His articles caused a sensation. ‘Daddy’, the genial inmate who oversaw admissions, became for a short time a Music Hall hero, but more seriously James Greenwood showed how grim conditions actually were and, over time, helped push through reforms.

Writing in the early 1900s, Mary Higgs had a more serious purpose. She was the wife of a Congregationalist minister in Oldham and, in several pamphlets and articles, described her experiences in workhouses and common lodging houses, as part of a campaign to improve the conditions for women in these institutions. In an article called ‘The Tramp Ward’, she wrote: ‘My friend and I started on a well-planned tour of investigation; we dropped out of civilisation in a town far enough away to tramp from and set our faces towards a place where friends were ready to receive us. We told no lies’.

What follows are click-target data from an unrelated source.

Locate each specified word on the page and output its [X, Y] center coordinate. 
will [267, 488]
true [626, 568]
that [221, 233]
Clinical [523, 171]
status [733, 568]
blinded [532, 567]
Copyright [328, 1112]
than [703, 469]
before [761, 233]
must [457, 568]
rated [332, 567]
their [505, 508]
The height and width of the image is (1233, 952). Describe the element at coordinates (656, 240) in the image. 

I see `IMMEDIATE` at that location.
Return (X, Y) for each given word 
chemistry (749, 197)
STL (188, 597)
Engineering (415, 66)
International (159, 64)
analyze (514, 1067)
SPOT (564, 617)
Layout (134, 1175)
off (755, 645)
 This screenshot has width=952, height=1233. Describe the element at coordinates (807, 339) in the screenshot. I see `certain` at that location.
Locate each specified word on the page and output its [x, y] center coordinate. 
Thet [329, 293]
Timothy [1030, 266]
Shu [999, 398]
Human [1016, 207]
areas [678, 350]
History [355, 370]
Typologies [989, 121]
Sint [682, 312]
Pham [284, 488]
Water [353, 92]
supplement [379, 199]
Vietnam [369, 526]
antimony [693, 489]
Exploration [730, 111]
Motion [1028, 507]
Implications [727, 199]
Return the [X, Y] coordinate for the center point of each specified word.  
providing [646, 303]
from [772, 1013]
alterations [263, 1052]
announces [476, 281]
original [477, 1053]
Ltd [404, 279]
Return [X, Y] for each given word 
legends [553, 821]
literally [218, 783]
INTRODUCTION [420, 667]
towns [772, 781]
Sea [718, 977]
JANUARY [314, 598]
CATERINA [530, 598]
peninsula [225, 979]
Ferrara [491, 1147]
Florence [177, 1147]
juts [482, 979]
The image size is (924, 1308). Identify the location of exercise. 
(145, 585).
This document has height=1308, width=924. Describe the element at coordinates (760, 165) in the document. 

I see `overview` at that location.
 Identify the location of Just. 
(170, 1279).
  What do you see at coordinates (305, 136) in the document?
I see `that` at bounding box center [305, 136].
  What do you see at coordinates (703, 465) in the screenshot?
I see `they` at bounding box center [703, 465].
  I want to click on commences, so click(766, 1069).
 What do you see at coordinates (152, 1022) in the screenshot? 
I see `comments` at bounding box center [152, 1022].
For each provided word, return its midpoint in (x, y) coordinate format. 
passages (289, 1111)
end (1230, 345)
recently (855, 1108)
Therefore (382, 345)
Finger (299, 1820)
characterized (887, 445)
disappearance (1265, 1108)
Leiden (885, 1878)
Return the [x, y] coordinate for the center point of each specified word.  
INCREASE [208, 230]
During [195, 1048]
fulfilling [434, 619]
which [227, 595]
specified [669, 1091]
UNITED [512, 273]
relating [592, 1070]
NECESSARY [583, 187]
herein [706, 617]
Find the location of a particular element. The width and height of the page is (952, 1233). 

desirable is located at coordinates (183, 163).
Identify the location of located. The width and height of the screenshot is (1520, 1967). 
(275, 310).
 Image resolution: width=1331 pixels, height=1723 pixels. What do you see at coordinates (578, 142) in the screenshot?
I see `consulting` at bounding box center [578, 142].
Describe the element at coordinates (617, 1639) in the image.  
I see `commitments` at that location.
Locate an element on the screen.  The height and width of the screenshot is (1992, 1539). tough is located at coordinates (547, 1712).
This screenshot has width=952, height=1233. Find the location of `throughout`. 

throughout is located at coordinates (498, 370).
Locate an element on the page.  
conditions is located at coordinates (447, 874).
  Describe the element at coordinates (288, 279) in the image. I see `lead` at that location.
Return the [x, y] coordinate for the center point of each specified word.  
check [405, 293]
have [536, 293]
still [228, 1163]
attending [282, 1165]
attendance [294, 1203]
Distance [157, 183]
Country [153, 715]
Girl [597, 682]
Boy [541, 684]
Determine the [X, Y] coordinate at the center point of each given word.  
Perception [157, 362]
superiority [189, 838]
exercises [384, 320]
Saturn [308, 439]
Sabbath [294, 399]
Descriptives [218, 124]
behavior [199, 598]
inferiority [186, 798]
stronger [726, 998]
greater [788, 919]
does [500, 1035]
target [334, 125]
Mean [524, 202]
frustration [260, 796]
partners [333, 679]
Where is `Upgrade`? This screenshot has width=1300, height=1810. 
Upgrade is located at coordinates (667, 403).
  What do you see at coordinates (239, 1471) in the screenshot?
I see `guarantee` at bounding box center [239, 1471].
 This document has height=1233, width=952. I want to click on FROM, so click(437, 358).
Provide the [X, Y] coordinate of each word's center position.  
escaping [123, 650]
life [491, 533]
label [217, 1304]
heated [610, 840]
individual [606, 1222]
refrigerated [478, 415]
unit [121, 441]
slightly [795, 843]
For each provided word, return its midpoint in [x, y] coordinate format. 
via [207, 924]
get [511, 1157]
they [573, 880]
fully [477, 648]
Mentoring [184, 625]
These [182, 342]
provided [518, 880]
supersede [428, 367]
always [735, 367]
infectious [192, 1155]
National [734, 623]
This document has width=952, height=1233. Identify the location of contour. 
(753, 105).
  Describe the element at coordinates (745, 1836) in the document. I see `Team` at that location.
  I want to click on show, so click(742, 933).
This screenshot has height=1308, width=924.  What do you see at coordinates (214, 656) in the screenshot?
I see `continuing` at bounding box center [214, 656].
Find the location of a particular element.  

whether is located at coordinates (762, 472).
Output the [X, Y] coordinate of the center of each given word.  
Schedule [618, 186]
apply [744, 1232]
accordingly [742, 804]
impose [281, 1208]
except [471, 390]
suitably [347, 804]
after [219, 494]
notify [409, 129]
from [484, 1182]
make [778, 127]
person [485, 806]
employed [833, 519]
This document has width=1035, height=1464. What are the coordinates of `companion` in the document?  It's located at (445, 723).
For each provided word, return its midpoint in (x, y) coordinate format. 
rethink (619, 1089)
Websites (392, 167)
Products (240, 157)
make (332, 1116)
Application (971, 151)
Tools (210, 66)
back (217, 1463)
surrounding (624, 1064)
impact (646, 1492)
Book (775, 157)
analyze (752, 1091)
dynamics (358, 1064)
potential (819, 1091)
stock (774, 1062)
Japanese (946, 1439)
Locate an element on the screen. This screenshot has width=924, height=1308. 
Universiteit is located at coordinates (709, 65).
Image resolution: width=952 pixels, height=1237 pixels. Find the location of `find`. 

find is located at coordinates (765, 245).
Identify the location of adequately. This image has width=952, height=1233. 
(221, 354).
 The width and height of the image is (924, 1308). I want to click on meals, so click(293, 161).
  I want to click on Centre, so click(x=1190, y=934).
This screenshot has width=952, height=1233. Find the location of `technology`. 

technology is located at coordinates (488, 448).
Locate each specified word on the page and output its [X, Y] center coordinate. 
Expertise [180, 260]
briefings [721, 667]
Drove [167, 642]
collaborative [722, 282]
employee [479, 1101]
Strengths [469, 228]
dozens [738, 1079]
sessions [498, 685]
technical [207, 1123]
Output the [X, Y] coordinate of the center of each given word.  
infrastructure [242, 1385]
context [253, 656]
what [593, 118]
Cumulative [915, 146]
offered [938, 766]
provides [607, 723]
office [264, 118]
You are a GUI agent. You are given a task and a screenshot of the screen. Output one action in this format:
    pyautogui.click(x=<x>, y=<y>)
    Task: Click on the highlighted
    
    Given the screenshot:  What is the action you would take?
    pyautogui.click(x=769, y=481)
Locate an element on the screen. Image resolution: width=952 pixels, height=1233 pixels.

Access to the workhouse proper was more difficult. As a result there are very few eyewitness accounts by the inmates themselves. Memoirs, such as those by Charles Chaplin, Henry Morton Stanley (Thomas Rowlands) and George Lansbury, describe their time as children in ‘the house’ or as a Poor Law Guardian. But with the exception of Indoor Paupers by ‘One of Them’ (1885) there are few, if any, accounts by adult paupers. This fascinating book had been forgotten before I came across it on the shelves of the London Library. Peter Higginbotham subsequently discovered that the ‘Indoor Pauper’ was one John Rutherford, an inmate at Poplar Workhouse. Nothing else is known about Rutherford, even if, indeed, that is his real name.

To this reader, however, much of Indoor Paupers has a ring of truth it. The author is not above sentimentalising situations in the workhouse and some of the characters coincide with the prejudices of his middle class readership. Even so, there is enough bitter experience and common sense narrative to allow readers to gain an idea of what it was like – the camaraderie as well as the horrors and the tedium. ‘The Indoor Pauper’ pops up throughout my book. I thought you should know why.